** Entries supplied follows **
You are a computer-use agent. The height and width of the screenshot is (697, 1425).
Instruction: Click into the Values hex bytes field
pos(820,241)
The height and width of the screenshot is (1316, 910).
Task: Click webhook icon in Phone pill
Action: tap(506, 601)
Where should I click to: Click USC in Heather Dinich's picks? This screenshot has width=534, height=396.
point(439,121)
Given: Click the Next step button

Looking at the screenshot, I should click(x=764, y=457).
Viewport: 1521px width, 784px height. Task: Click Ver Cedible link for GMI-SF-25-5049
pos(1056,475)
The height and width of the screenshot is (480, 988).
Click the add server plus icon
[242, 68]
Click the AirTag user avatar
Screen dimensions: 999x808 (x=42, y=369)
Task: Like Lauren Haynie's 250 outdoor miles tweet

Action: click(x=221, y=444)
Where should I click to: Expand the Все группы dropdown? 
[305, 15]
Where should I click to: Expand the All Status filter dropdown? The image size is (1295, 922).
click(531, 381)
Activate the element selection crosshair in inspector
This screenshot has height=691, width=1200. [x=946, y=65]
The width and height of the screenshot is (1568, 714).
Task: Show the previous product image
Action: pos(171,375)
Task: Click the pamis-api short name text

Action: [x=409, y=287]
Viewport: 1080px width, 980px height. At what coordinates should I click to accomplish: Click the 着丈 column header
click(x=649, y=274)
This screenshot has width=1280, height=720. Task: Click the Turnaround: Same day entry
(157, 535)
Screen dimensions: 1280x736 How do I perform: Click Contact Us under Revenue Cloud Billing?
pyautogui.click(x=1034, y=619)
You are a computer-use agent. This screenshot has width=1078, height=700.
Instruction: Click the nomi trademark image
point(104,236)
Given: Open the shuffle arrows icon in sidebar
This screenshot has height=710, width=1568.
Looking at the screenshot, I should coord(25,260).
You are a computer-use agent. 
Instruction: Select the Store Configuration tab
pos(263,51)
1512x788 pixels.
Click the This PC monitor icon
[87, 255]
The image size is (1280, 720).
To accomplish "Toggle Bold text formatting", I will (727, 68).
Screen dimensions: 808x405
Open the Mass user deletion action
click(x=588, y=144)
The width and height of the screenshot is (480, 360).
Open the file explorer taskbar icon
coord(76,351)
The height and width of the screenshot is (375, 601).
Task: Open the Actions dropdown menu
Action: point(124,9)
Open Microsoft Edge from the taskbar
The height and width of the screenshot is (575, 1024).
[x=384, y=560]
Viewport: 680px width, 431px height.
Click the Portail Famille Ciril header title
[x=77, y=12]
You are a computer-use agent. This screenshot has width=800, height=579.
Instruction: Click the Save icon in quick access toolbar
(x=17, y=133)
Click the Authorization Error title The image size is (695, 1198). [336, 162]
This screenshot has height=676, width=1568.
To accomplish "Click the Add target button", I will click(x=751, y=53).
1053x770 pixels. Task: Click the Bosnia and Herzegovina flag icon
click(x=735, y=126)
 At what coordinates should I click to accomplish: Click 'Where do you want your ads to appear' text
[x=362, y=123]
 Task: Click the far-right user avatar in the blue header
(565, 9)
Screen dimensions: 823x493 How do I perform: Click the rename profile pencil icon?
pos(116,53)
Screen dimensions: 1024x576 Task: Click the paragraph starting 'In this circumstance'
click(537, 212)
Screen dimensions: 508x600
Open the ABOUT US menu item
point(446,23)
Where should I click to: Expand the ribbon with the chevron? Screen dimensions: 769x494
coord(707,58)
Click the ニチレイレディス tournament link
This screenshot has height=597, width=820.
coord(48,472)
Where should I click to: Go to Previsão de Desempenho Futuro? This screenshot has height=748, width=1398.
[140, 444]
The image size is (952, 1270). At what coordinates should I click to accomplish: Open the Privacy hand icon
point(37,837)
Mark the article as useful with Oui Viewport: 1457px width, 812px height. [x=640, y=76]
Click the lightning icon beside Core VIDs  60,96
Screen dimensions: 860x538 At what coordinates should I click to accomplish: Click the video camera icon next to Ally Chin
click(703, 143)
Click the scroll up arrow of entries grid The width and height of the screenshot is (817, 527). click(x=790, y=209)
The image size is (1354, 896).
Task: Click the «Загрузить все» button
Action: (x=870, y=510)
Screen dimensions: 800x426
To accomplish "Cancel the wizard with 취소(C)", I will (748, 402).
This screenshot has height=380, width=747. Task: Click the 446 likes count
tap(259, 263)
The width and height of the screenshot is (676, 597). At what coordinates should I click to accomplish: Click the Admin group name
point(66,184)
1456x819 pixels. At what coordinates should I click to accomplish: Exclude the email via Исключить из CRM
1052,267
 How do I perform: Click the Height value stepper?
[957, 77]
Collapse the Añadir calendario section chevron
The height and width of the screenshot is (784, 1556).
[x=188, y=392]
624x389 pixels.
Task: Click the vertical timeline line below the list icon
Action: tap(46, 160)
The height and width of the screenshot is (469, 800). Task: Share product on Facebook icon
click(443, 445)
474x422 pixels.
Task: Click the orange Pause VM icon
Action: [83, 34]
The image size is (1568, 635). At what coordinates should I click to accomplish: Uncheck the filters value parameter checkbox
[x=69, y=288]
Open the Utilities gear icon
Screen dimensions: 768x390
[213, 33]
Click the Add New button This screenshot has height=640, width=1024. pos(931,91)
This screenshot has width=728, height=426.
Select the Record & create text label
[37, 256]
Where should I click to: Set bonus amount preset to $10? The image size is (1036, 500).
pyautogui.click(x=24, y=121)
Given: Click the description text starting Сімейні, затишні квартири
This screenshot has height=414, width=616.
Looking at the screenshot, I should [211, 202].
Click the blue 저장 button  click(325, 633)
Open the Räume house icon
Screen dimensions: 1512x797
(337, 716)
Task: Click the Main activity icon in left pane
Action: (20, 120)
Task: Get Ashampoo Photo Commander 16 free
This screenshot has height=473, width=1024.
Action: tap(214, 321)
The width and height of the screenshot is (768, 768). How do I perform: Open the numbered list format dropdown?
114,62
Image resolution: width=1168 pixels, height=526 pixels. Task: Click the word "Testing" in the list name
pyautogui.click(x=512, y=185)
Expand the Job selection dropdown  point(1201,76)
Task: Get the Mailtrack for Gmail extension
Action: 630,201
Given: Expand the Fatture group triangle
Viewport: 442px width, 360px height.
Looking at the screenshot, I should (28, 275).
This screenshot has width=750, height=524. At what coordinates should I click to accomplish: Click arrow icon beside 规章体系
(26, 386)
** End of Entries supplied **
Each record must be output word for word.

:: Written answer ::
You are a computer-use agent. The height and width of the screenshot is (697, 1425).
Instruction: Click into the Values hex bytes field
pos(820,241)
The height and width of the screenshot is (1316, 910).
Task: Click webhook icon in Phone pill
Action: tap(506, 601)
Where should I click to: Click USC in Heather Dinich's picks? This screenshot has width=534, height=396.
point(439,121)
Given: Click the Next step button

Looking at the screenshot, I should click(x=764, y=457).
Viewport: 1521px width, 784px height. Task: Click Ver Cedible link for GMI-SF-25-5049
pos(1056,475)
The height and width of the screenshot is (480, 988).
Click the add server plus icon
[242, 68]
Click the AirTag user avatar
Screen dimensions: 999x808 (x=42, y=369)
Task: Like Lauren Haynie's 250 outdoor miles tweet

Action: click(x=221, y=444)
Where should I click to: Expand the Все группы dropdown? 
[305, 15]
Where should I click to: Expand the All Status filter dropdown? The image size is (1295, 922).
click(531, 381)
Activate the element selection crosshair in inspector
This screenshot has height=691, width=1200. [x=946, y=65]
The width and height of the screenshot is (1568, 714).
Task: Show the previous product image
Action: pos(171,375)
Task: Click the pamis-api short name text

Action: [x=409, y=287]
Viewport: 1080px width, 980px height. At what coordinates should I click to accomplish: Click the 着丈 column header
click(x=649, y=274)
This screenshot has width=1280, height=720. Task: Click the Turnaround: Same day entry
(157, 535)
Screen dimensions: 1280x736 How do I perform: Click Contact Us under Revenue Cloud Billing?
pyautogui.click(x=1034, y=619)
You are a computer-use agent. This screenshot has width=1078, height=700.
Instruction: Click the nomi trademark image
point(104,236)
Given: Open the shuffle arrows icon in sidebar
This screenshot has height=710, width=1568.
Looking at the screenshot, I should coord(25,260).
You are a computer-use agent. 
Instruction: Select the Store Configuration tab
pos(263,51)
1512x788 pixels.
Click the This PC monitor icon
[87, 255]
The image size is (1280, 720).
To accomplish "Toggle Bold text formatting", I will (727, 68).
Screen dimensions: 808x405
Open the Mass user deletion action
click(x=588, y=144)
The width and height of the screenshot is (480, 360).
Open the file explorer taskbar icon
coord(76,351)
The height and width of the screenshot is (375, 601).
Task: Open the Actions dropdown menu
Action: point(124,9)
Open Microsoft Edge from the taskbar
The height and width of the screenshot is (575, 1024).
[x=384, y=560]
Viewport: 680px width, 431px height.
Click the Portail Famille Ciril header title
[x=77, y=12]
You are a computer-use agent. This screenshot has width=800, height=579.
Instruction: Click the Save icon in quick access toolbar
(x=17, y=133)
Click the Authorization Error title The image size is (695, 1198). [336, 162]
This screenshot has height=676, width=1568.
To accomplish "Click the Add target button", I will click(x=751, y=53).
1053x770 pixels. Task: Click the Bosnia and Herzegovina flag icon
click(x=735, y=126)
 At what coordinates should I click to accomplish: Click 'Where do you want your ads to appear' text
[x=362, y=123]
 Task: Click the far-right user avatar in the blue header
(565, 9)
Screen dimensions: 823x493 How do I perform: Click the rename profile pencil icon?
pos(116,53)
Screen dimensions: 1024x576 Task: Click the paragraph starting 'In this circumstance'
click(537, 212)
Screen dimensions: 508x600
Open the ABOUT US menu item
point(446,23)
Where should I click to: Expand the ribbon with the chevron? Screen dimensions: 769x494
coord(707,58)
Click the ニチレイレディス tournament link
This screenshot has height=597, width=820.
coord(48,472)
Where should I click to: Go to Previsão de Desempenho Futuro? This screenshot has height=748, width=1398.
[140, 444]
The image size is (952, 1270). At what coordinates should I click to accomplish: Open the Privacy hand icon
point(37,837)
Mark the article as useful with Oui Viewport: 1457px width, 812px height. [x=640, y=76]
Click the lightning icon beside Core VIDs  60,96
Screen dimensions: 860x538 At what coordinates should I click to accomplish: Click the video camera icon next to Ally Chin
click(703, 143)
Click the scroll up arrow of entries grid The width and height of the screenshot is (817, 527). click(x=790, y=209)
The image size is (1354, 896).
Task: Click the «Загрузить все» button
Action: (x=870, y=510)
Screen dimensions: 800x426
To accomplish "Cancel the wizard with 취소(C)", I will (748, 402).
This screenshot has height=380, width=747. Task: Click the 446 likes count
tap(259, 263)
The width and height of the screenshot is (676, 597). At what coordinates should I click to accomplish: Click the Admin group name
point(66,184)
1456x819 pixels. At what coordinates should I click to accomplish: Exclude the email via Исключить из CRM
1052,267
 How do I perform: Click the Height value stepper?
[957, 77]
Collapse the Añadir calendario section chevron
The height and width of the screenshot is (784, 1556).
[x=188, y=392]
624x389 pixels.
Task: Click the vertical timeline line below the list icon
Action: tap(46, 160)
The height and width of the screenshot is (469, 800). Task: Share product on Facebook icon
click(443, 445)
474x422 pixels.
Task: Click the orange Pause VM icon
Action: [83, 34]
The image size is (1568, 635). At what coordinates should I click to accomplish: Uncheck the filters value parameter checkbox
[x=69, y=288]
Open the Utilities gear icon
Screen dimensions: 768x390
[213, 33]
Click the Add New button This screenshot has height=640, width=1024. pos(931,91)
This screenshot has width=728, height=426.
Select the Record & create text label
[37, 256]
Where should I click to: Set bonus amount preset to $10? The image size is (1036, 500).
pyautogui.click(x=24, y=121)
Given: Click the description text starting Сімейні, затишні квартири
This screenshot has height=414, width=616.
Looking at the screenshot, I should [211, 202].
Click the blue 저장 button  click(325, 633)
Open the Räume house icon
Screen dimensions: 1512x797
(337, 716)
Task: Click the Main activity icon in left pane
Action: (20, 120)
Task: Get Ashampoo Photo Commander 16 free
This screenshot has height=473, width=1024.
Action: tap(214, 321)
The width and height of the screenshot is (768, 768). How do I perform: Open the numbered list format dropdown?
114,62
Image resolution: width=1168 pixels, height=526 pixels. Task: Click the word "Testing" in the list name
pyautogui.click(x=512, y=185)
Expand the Job selection dropdown  point(1201,76)
Task: Get the Mailtrack for Gmail extension
Action: 630,201
Given: Expand the Fatture group triangle
Viewport: 442px width, 360px height.
Looking at the screenshot, I should (28, 275).
This screenshot has width=750, height=524. At what coordinates should I click to accomplish: Click arrow icon beside 规章体系
(26, 386)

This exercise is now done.